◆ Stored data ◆
────────────────────────────────────────

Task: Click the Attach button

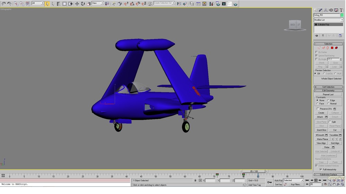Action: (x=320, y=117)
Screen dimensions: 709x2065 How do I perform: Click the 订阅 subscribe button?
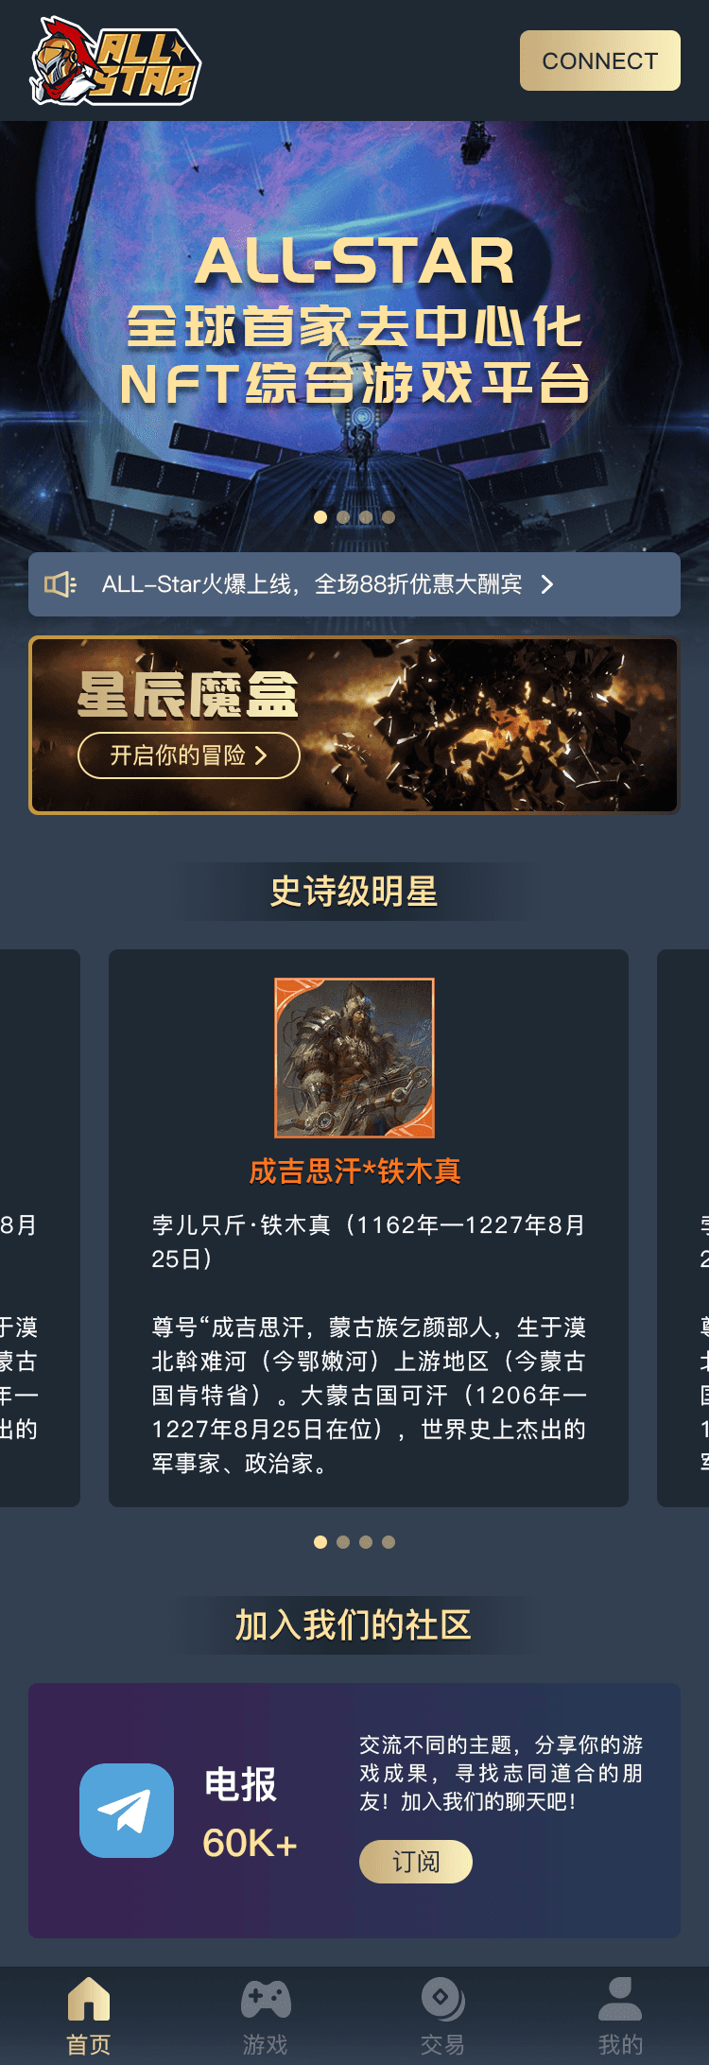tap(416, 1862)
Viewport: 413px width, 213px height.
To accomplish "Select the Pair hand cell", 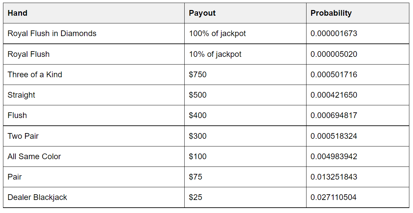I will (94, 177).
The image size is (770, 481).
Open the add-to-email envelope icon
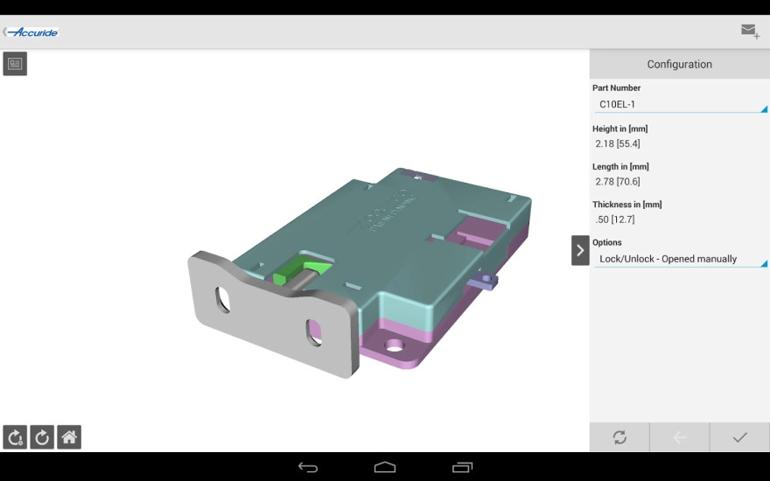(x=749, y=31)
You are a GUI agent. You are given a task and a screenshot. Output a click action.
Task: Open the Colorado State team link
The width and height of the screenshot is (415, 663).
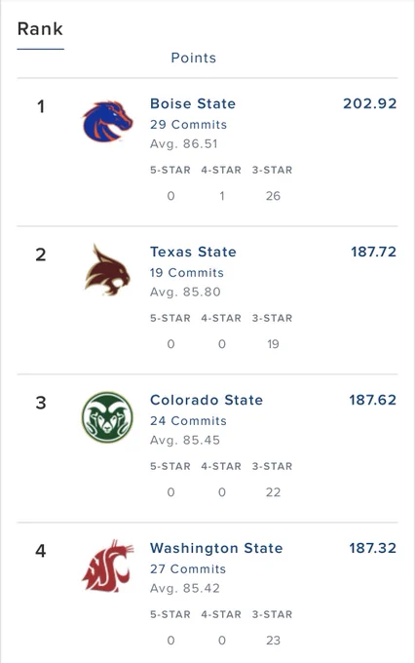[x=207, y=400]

────────────────────────────────────────

◆ THE PROBLEM ◆
Reproduce exactly and only the lines from the one with "Open the add-to-email envelope icon" through the last entry, both included, excluding every picture.

◆ ANSWER FOR THE TASK ◆
Open the add-to-email envelope icon
(x=749, y=31)
You are a GUI agent. You are given a task and a screenshot. Output a click action.
Task: Open the Colorado State team link
The width and height of the screenshot is (415, 663).
[x=207, y=400]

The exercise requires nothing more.